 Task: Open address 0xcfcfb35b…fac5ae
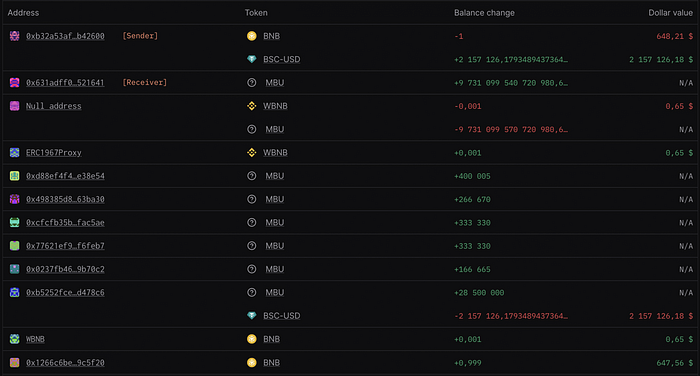pos(65,222)
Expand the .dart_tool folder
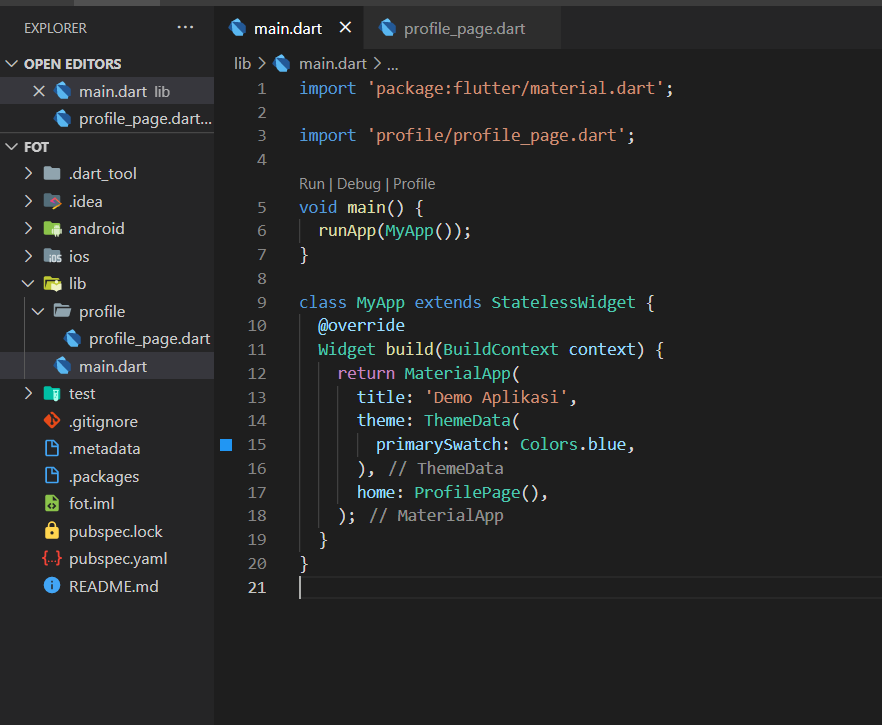The height and width of the screenshot is (725, 882). 28,174
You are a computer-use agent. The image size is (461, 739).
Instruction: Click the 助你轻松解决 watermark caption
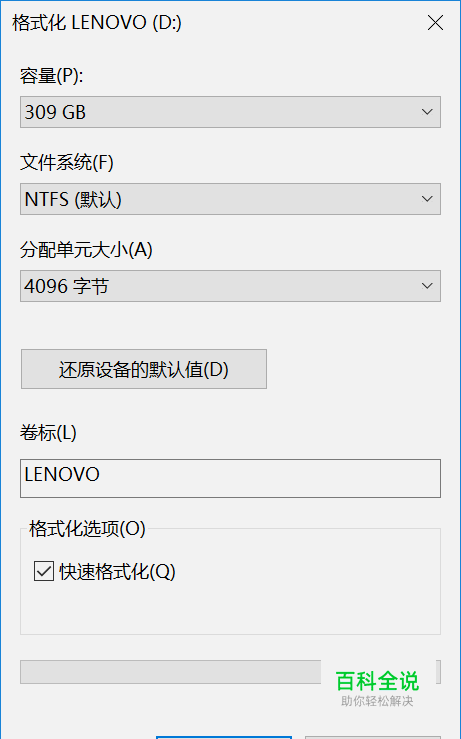[377, 701]
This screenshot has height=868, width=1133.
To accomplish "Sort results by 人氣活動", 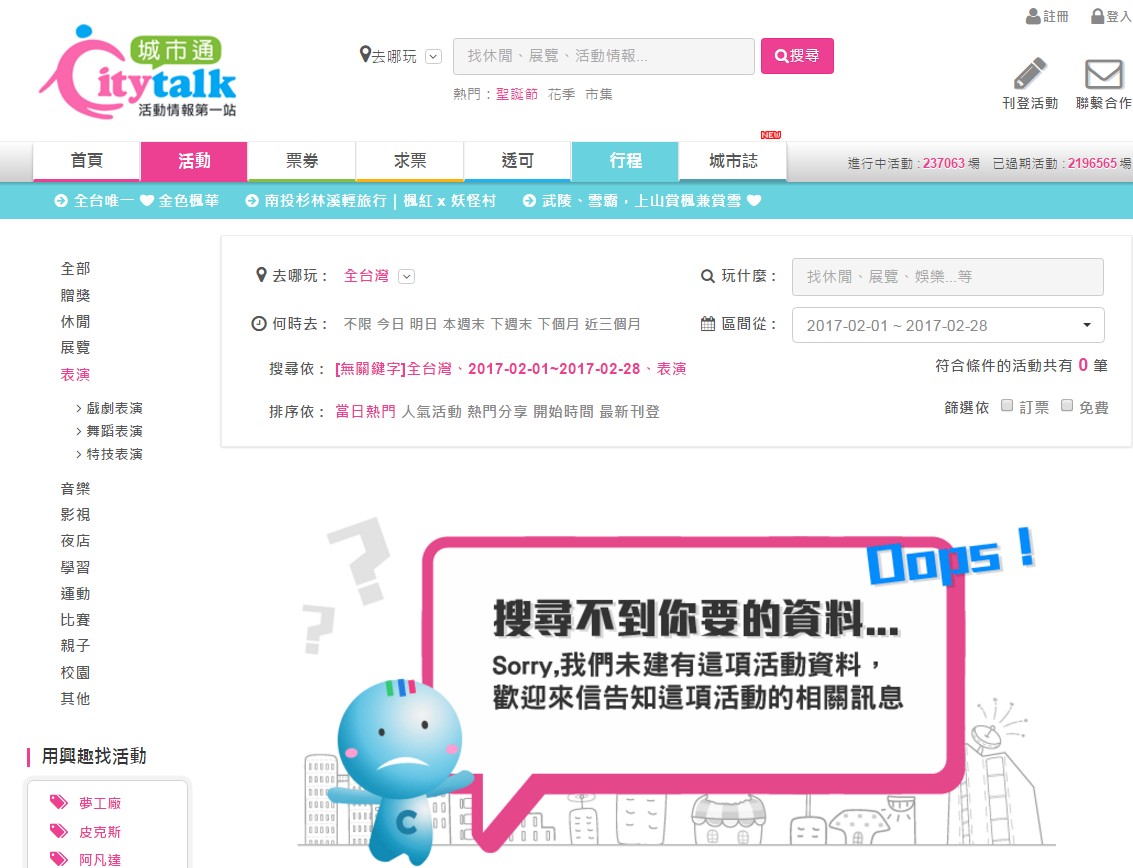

### TASK INSTRUCTIONS
Rewrite all of the rows above, replacing "folder" with "directory" and changing nothing else. Omit the pictures.

### WRITTEN SOLUTION
 Task: Open address 0xcfcfb35b…fac5ae
pos(65,222)
Expand the .dart_tool directory
The height and width of the screenshot is (725, 882). 28,174
You are a computer-use agent. The image size is (461, 739).
Instruction: Click the 助你轻松解决 watermark caption
[377, 701]
This screenshot has height=868, width=1133.
To accomplish "Sort results by 人氣活動", 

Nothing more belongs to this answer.